-- Start Information given --

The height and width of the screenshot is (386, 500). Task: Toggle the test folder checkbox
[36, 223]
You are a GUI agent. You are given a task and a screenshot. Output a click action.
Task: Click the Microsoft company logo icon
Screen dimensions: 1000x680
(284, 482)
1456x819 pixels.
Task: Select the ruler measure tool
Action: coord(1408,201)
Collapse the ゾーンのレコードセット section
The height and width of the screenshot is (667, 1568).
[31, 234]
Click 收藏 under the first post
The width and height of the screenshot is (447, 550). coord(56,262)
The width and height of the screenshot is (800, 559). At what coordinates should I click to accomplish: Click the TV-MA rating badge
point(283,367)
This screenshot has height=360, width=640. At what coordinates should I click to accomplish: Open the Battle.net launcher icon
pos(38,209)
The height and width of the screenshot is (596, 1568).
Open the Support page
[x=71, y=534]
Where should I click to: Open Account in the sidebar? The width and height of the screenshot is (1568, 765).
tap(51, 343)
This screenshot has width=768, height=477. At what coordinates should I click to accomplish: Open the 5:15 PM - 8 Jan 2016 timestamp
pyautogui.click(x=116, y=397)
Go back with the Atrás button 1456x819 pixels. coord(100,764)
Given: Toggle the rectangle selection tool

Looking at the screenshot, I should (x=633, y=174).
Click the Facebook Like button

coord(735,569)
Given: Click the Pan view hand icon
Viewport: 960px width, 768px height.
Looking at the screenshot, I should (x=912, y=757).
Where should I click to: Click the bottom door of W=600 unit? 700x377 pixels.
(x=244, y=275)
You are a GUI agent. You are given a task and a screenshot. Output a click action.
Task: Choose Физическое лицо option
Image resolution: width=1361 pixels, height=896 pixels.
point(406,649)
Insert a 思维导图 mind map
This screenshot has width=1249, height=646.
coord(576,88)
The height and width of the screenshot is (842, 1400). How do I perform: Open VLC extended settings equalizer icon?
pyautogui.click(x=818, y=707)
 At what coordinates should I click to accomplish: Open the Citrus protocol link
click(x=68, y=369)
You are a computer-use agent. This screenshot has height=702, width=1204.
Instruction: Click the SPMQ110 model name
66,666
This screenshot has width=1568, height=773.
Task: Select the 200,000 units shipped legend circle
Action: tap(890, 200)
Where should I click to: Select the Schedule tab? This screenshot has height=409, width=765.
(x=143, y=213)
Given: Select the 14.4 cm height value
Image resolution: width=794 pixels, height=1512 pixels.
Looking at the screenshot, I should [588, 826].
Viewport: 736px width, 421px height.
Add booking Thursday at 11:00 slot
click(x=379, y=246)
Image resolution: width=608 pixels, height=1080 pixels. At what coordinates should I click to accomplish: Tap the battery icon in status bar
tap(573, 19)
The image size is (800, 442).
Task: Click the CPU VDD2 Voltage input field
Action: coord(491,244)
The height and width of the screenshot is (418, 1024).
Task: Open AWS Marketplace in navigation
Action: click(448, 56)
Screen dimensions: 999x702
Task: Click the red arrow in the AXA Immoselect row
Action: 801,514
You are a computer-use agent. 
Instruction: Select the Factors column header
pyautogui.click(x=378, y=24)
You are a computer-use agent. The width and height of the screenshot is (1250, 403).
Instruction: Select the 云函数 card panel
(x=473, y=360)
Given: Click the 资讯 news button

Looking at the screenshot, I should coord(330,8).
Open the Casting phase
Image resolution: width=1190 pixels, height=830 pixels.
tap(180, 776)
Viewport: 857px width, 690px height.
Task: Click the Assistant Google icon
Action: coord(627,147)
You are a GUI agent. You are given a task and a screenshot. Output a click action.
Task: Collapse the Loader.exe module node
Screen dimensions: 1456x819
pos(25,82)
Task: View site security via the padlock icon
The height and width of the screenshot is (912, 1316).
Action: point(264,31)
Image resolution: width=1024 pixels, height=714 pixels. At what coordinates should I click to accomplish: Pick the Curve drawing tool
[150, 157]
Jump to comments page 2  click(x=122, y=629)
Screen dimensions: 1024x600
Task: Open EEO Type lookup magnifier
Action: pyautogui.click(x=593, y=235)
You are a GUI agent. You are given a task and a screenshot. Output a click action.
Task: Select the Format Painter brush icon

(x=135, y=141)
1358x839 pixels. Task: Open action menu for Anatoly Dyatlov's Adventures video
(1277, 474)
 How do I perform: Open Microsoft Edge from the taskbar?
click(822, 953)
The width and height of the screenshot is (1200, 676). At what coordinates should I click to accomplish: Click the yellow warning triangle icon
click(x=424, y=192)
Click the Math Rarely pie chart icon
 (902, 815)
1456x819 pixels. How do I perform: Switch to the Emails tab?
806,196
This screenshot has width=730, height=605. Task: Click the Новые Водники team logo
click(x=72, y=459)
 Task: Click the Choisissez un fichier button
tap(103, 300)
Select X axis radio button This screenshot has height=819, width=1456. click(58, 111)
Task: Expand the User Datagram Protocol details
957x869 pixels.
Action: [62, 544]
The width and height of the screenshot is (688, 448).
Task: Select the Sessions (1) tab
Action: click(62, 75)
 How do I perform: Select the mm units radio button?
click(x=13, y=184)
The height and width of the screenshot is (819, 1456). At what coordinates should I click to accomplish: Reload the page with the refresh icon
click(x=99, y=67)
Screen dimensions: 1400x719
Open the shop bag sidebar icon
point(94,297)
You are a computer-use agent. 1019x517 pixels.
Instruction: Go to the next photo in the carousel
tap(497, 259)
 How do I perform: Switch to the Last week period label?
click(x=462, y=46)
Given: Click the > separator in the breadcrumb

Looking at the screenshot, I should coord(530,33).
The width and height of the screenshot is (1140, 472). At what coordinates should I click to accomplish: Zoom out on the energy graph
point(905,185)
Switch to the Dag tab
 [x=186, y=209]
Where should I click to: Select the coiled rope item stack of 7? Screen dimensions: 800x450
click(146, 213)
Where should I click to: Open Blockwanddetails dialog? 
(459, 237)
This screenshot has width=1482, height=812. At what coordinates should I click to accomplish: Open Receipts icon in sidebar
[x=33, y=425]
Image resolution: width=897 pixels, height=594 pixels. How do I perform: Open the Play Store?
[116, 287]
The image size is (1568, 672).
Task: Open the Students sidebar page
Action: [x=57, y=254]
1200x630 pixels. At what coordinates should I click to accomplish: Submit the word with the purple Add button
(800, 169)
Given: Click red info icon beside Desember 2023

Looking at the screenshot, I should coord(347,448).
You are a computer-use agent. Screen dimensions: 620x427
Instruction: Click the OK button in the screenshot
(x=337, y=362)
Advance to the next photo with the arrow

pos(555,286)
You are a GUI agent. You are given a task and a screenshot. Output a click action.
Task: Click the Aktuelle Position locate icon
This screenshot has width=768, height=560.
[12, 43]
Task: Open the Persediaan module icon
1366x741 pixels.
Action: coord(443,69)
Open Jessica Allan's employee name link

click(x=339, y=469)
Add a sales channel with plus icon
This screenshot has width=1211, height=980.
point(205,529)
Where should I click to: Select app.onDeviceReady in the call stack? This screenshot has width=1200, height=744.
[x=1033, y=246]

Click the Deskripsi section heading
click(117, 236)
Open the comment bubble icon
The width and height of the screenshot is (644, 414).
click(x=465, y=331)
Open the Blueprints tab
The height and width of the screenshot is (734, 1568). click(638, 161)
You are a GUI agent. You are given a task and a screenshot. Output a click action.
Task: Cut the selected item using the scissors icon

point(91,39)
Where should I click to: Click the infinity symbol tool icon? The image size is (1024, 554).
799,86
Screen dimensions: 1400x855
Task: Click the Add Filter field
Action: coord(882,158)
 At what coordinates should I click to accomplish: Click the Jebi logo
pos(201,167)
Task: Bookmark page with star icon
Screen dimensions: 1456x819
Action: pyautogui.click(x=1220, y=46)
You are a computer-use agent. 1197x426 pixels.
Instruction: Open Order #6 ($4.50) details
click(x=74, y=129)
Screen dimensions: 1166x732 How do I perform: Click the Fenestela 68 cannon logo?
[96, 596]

-- End Information given --

| The task |
Replace "At what coordinates should I click to accomplish" with "Which point should I click to accomplish" throughout the rows above, and leave everything else unchanged.

| Exercise solution |
The height and width of the screenshot is (386, 500). Task: Toggle the test folder checkbox
[36, 223]
You are a GUI agent. You are given a task and a screenshot. Output a click action.
Task: Click the Microsoft company logo icon
Screen dimensions: 1000x680
(284, 482)
1456x819 pixels.
Task: Select the ruler measure tool
Action: coord(1408,201)
Collapse the ゾーンのレコードセット section
The height and width of the screenshot is (667, 1568).
[31, 234]
Click 收藏 under the first post
The width and height of the screenshot is (447, 550). coord(56,262)
The width and height of the screenshot is (800, 559). Which point should I click to accomplish: Click the TV-MA rating badge
point(283,367)
This screenshot has height=360, width=640. Which point should I click to accomplish: Open the Battle.net launcher icon
pos(38,209)
The height and width of the screenshot is (596, 1568).
Open the Support page
[x=71, y=534]
Where should I click to: Open Account in the sidebar? The width and height of the screenshot is (1568, 765).
tap(51, 343)
This screenshot has width=768, height=477. Which point should I click to accomplish: Open the 5:15 PM - 8 Jan 2016 timestamp
pyautogui.click(x=116, y=397)
Go back with the Atrás button 1456x819 pixels. coord(100,764)
Given: Toggle the rectangle selection tool

Looking at the screenshot, I should (x=633, y=174).
Click the Facebook Like button

coord(735,569)
Given: Click the Pan view hand icon
Viewport: 960px width, 768px height.
Looking at the screenshot, I should (x=912, y=757).
Where should I click to: Click the bottom door of W=600 unit? 700x377 pixels.
(x=244, y=275)
You are a GUI agent. You are given a task and a screenshot. Output a click action.
Task: Choose Физическое лицо option
Image resolution: width=1361 pixels, height=896 pixels.
point(406,649)
Insert a 思维导图 mind map
This screenshot has width=1249, height=646.
coord(576,88)
The height and width of the screenshot is (842, 1400). How do I perform: Open VLC extended settings equalizer icon?
pyautogui.click(x=818, y=707)
 Which point should I click to accomplish: Open the Citrus protocol link
click(x=68, y=369)
You are a computer-use agent. This screenshot has height=702, width=1204.
Instruction: Click the SPMQ110 model name
66,666
This screenshot has width=1568, height=773.
Task: Select the 200,000 units shipped legend circle
Action: tap(890, 200)
Where should I click to: Select the Schedule tab? This screenshot has height=409, width=765.
(x=143, y=213)
Given: Select the 14.4 cm height value
Image resolution: width=794 pixels, height=1512 pixels.
Looking at the screenshot, I should [588, 826].
Viewport: 736px width, 421px height.
Add booking Thursday at 11:00 slot
click(x=379, y=246)
Image resolution: width=608 pixels, height=1080 pixels. Which point should I click to accomplish: Tap the battery icon in status bar
tap(573, 19)
The image size is (800, 442).
Task: Click the CPU VDD2 Voltage input field
Action: coord(491,244)
The height and width of the screenshot is (418, 1024).
Task: Open AWS Marketplace in navigation
Action: click(448, 56)
Screen dimensions: 999x702
Task: Click the red arrow in the AXA Immoselect row
Action: 801,514
You are a computer-use agent. 
Instruction: Select the Factors column header
pyautogui.click(x=378, y=24)
You are a computer-use agent. The width and height of the screenshot is (1250, 403).
Instruction: Select the 云函数 card panel
(x=473, y=360)
Given: Click the 资讯 news button

Looking at the screenshot, I should coord(330,8).
Open the Casting phase
Image resolution: width=1190 pixels, height=830 pixels.
tap(180, 776)
Viewport: 857px width, 690px height.
Task: Click the Assistant Google icon
Action: coord(627,147)
You are a GUI agent. You are given a task and a screenshot. Output a click action.
Task: Collapse the Loader.exe module node
Screen dimensions: 1456x819
pos(25,82)
Task: View site security via the padlock icon
The height and width of the screenshot is (912, 1316).
Action: point(264,31)
Image resolution: width=1024 pixels, height=714 pixels. Which point should I click to accomplish: Pick the Curve drawing tool
[150, 157]
Jump to comments page 2  click(x=122, y=629)
Screen dimensions: 1024x600
Task: Open EEO Type lookup magnifier
Action: pyautogui.click(x=593, y=235)
You are a GUI agent. You are given a task and a screenshot. Output a click action.
Task: Select the Format Painter brush icon

(x=135, y=141)
1358x839 pixels. Task: Open action menu for Anatoly Dyatlov's Adventures video
(1277, 474)
 How do I perform: Open Microsoft Edge from the taskbar?
click(822, 953)
The width and height of the screenshot is (1200, 676). Which point should I click to accomplish: Click the yellow warning triangle icon
click(x=424, y=192)
Click the Math Rarely pie chart icon
 (902, 815)
1456x819 pixels. How do I perform: Switch to the Emails tab?
806,196
This screenshot has width=730, height=605. Task: Click the Новые Водники team logo
click(x=72, y=459)
 Task: Click the Choisissez un fichier button
tap(103, 300)
Select X axis radio button This screenshot has height=819, width=1456. click(58, 111)
Task: Expand the User Datagram Protocol details
957x869 pixels.
Action: [62, 544]
The width and height of the screenshot is (688, 448).
Task: Select the Sessions (1) tab
Action: click(62, 75)
 How do I perform: Select the mm units radio button?
click(x=13, y=184)
The height and width of the screenshot is (819, 1456). Which point should I click to accomplish: Reload the page with the refresh icon
click(x=99, y=67)
Screen dimensions: 1400x719
Open the shop bag sidebar icon
point(94,297)
You are a computer-use agent. 1019x517 pixels.
Instruction: Go to the next photo in the carousel
tap(497, 259)
 How do I perform: Switch to the Last week period label?
click(x=462, y=46)
Given: Click the > separator in the breadcrumb

Looking at the screenshot, I should coord(530,33).
The width and height of the screenshot is (1140, 472). Which point should I click to accomplish: Zoom out on the energy graph
point(905,185)
Switch to the Dag tab
 [x=186, y=209]
Where should I click to: Select the coiled rope item stack of 7? Screen dimensions: 800x450
click(146, 213)
Where should I click to: Open Blockwanddetails dialog? 
(459, 237)
This screenshot has width=1482, height=812. Which point should I click to accomplish: Open Receipts icon in sidebar
[x=33, y=425]
Image resolution: width=897 pixels, height=594 pixels. How do I perform: Open the Play Store?
[116, 287]
The image size is (1568, 672).
Task: Open the Students sidebar page
Action: [x=57, y=254]
1200x630 pixels. Which point should I click to accomplish: Submit the word with the purple Add button
(800, 169)
Given: Click red info icon beside Desember 2023

Looking at the screenshot, I should coord(347,448).
You are a computer-use agent. Screen dimensions: 620x427
Instruction: Click the OK button in the screenshot
(x=337, y=362)
Advance to the next photo with the arrow

pos(555,286)
You are a GUI agent. You are given a task and a screenshot. Output a click action.
Task: Click the Aktuelle Position locate icon
This screenshot has width=768, height=560.
[12, 43]
Task: Open the Persediaan module icon
1366x741 pixels.
Action: coord(443,69)
Open Jessica Allan's employee name link

click(x=339, y=469)
Add a sales channel with plus icon
This screenshot has width=1211, height=980.
point(205,529)
Where should I click to: Select app.onDeviceReady in the call stack? This screenshot has width=1200, height=744.
[x=1033, y=246]

Click the Deskripsi section heading
click(117, 236)
Open the comment bubble icon
The width and height of the screenshot is (644, 414).
click(x=465, y=331)
Open the Blueprints tab
The height and width of the screenshot is (734, 1568). click(638, 161)
You are a GUI agent. You are given a task and a screenshot. Output a click action.
Task: Cut the selected item using the scissors icon

point(91,39)
Where should I click to: Click the infinity symbol tool icon? The image size is (1024, 554).
799,86
Screen dimensions: 1400x855
Task: Click the Add Filter field
Action: coord(882,158)
 Which point should I click to accomplish: Click the Jebi logo
pos(201,167)
Task: Bookmark page with star icon
Screen dimensions: 1456x819
Action: pyautogui.click(x=1220, y=46)
You are a computer-use agent. 1197x426 pixels.
Instruction: Open Order #6 ($4.50) details
click(x=74, y=129)
Screen dimensions: 1166x732 How do I perform: Click the Fenestela 68 cannon logo?
[96, 596]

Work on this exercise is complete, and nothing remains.